The sentences are from Dantale II corpus [1], which includes 160 sentences (16 tracks and 10 sentences in each track). In the listening test, 150 sentences (track1--track12, track14--track16) are selected. Each sentence is 5-word long and follows the same structure: name-verb-numeral-adjective-noun. Four types of noises are considered, including SSN, cafeteria noise, car interior noise and noise from a bottling hall. Two kinds of binary masks are employed, ideal binary mask (IBM) and target binary mask (TBM). Since TBM is equivalent to IBM under SSN, there are 7 categories in total: IBM/bottles, IBM/car, IBM/cafe, IBM/ssn, TBM/bottles, TBM/car and TBM/cafe. The noises are mixed with clean speech at 3 levels of SNRs: 20% speech reception threshold, 50% speech reception threshold and -60dB. To compute the binary mask, 8 different RCs (RC=LC-SNR) including the unprocessed situation are used. As a consequence, there are 7*8*3=168 conditions in total.

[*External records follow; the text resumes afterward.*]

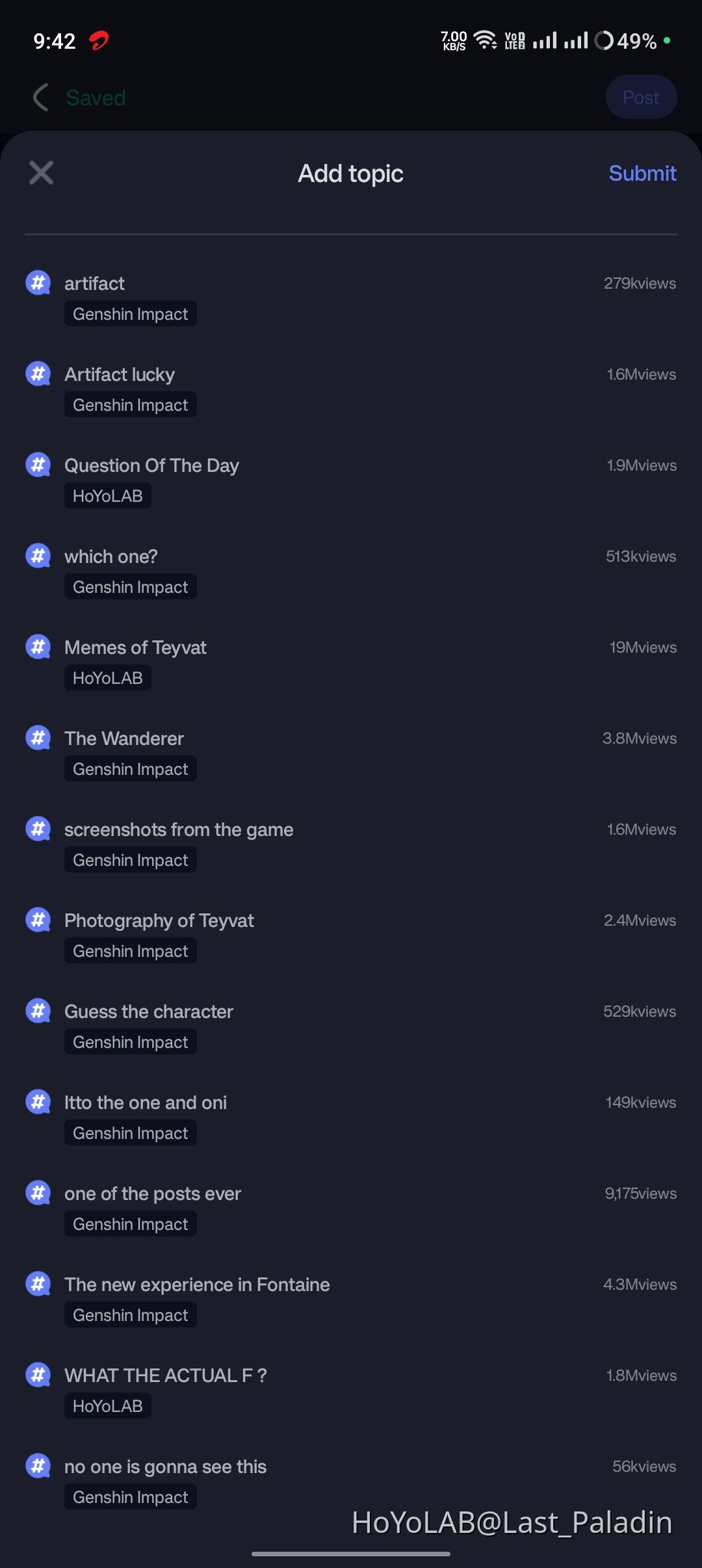Click the hashtag icon for Photography of Teyvat
702x1568 pixels.
point(38,919)
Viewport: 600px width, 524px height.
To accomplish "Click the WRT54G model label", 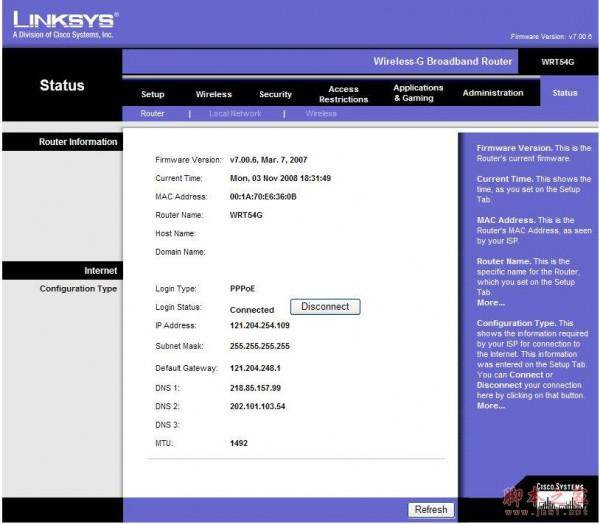I will (558, 62).
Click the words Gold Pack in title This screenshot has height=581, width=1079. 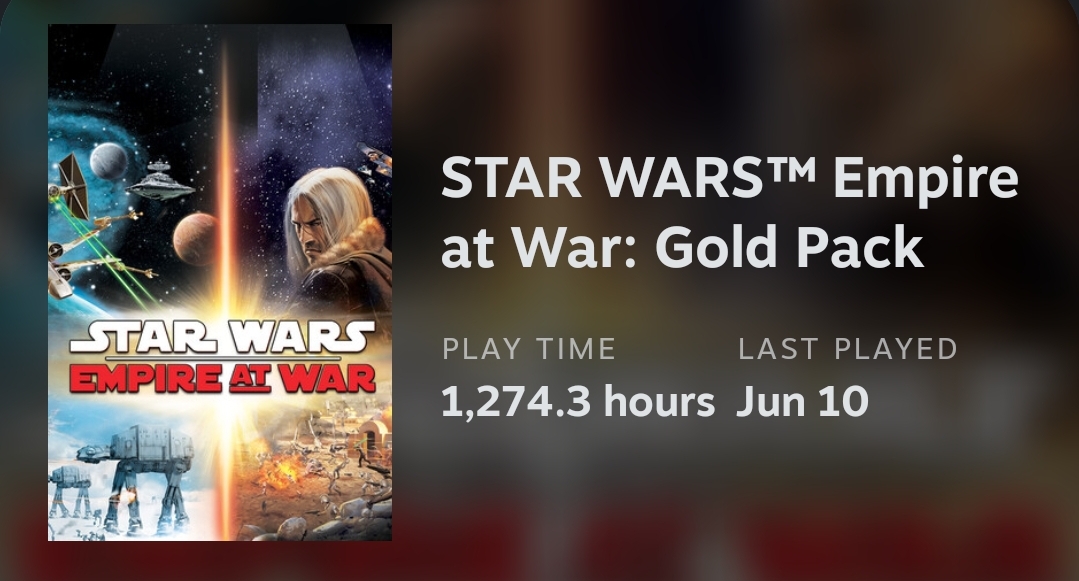(789, 246)
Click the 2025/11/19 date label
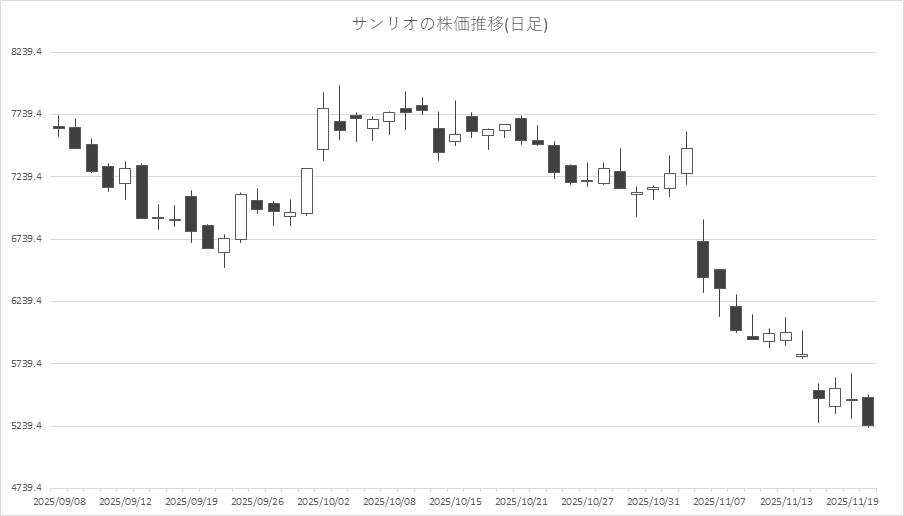The height and width of the screenshot is (516, 904). [x=852, y=501]
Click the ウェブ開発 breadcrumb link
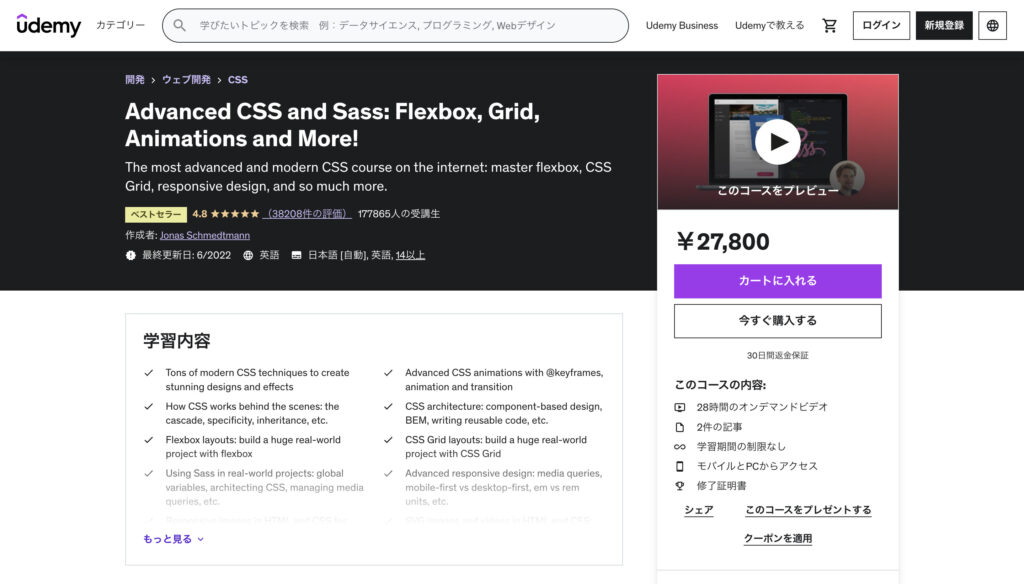This screenshot has height=584, width=1024. point(186,80)
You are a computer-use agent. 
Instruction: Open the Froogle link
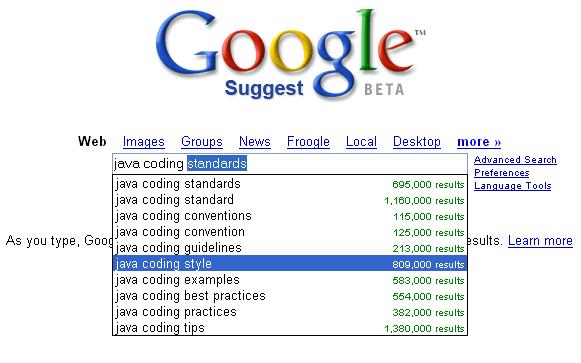(x=308, y=141)
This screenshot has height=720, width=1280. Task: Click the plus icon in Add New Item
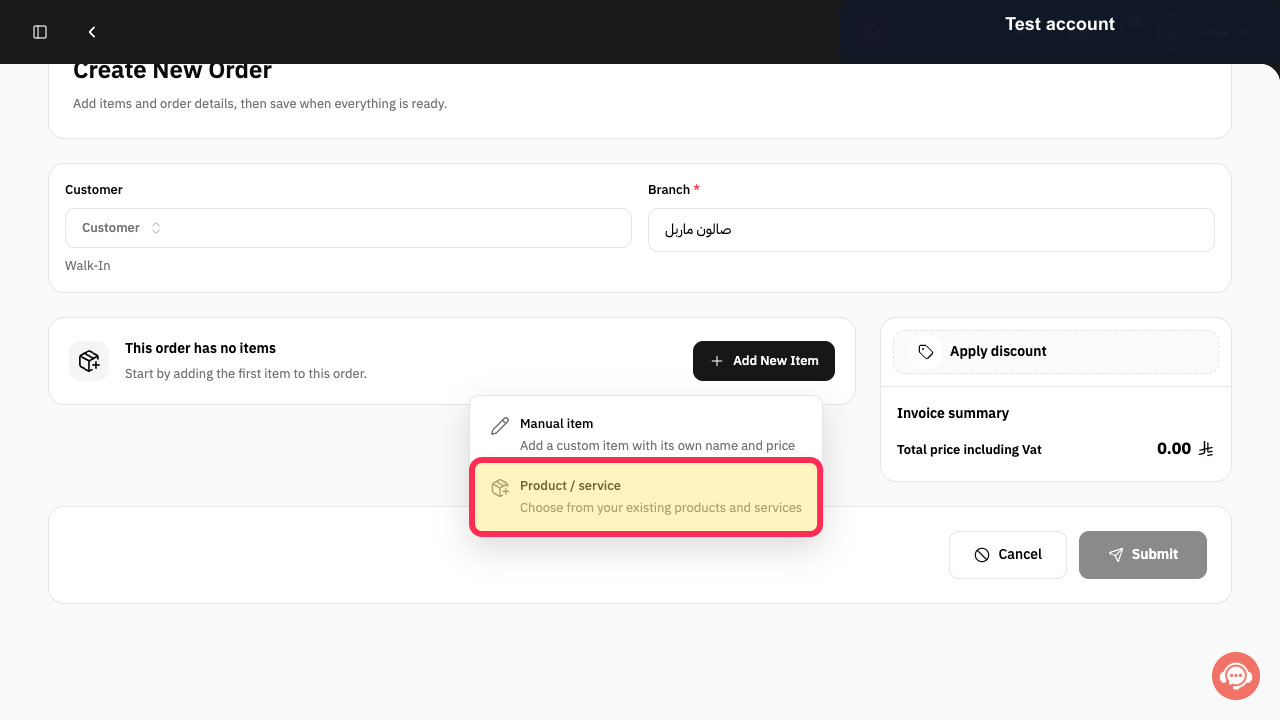pyautogui.click(x=717, y=361)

-- Clean audio files, ITFS processed audio files and binary masks (IBM or TBM) are stored in "./ibm/bottles_20k", "./ibm/cafe_20k", "./ibm/ssn_20k", "./ibm/volvo_20k", "./tbm/bottles_20k", "./tbm/cafe_20k", and "./tbm/volvo_20k". Note: for one track, we choose target speech at RC=-100dB, SNR=50% SRT as the clean speech. Take track01 in "ibm/bottles" as an example, the clean speech is "target_track01_LCminusSNR-100.0_SNR-12.2.wav". More detailed information can be found in "./README.pdf".
-- "./intelligibility_data.mat" stores the human speech intelligibility scores (7*8*3), RC values (7*8) and SNR values (7*3).
-- In order to make it more clear, we apply the short-time objective intelligibility measure (STOI) [2] on the data. We also reproduce the Fig.7 in [2]. Matlab files are in folder "./experiment". We use the free Matlab implementation of STOI provided online.
-- "./README.pdf" provides a more detailed explanation of the data and also presents the STOI results of IBM/bottles.
[1] Wagener, K. C. (2003). Factors influencing sentence intelligibility in noise (Doctoral dissertation, Universität Oldenburg).
[2] Taal, C. H., Hendriks, R. C., Heusdens, R., and Jensen, J. (2011). An algorithm for intelligibility prediction of time–frequency weighted noisy speech. Audio, Speech, and Language Processing, IEEE Transactions on, 19(7), 2125-2136.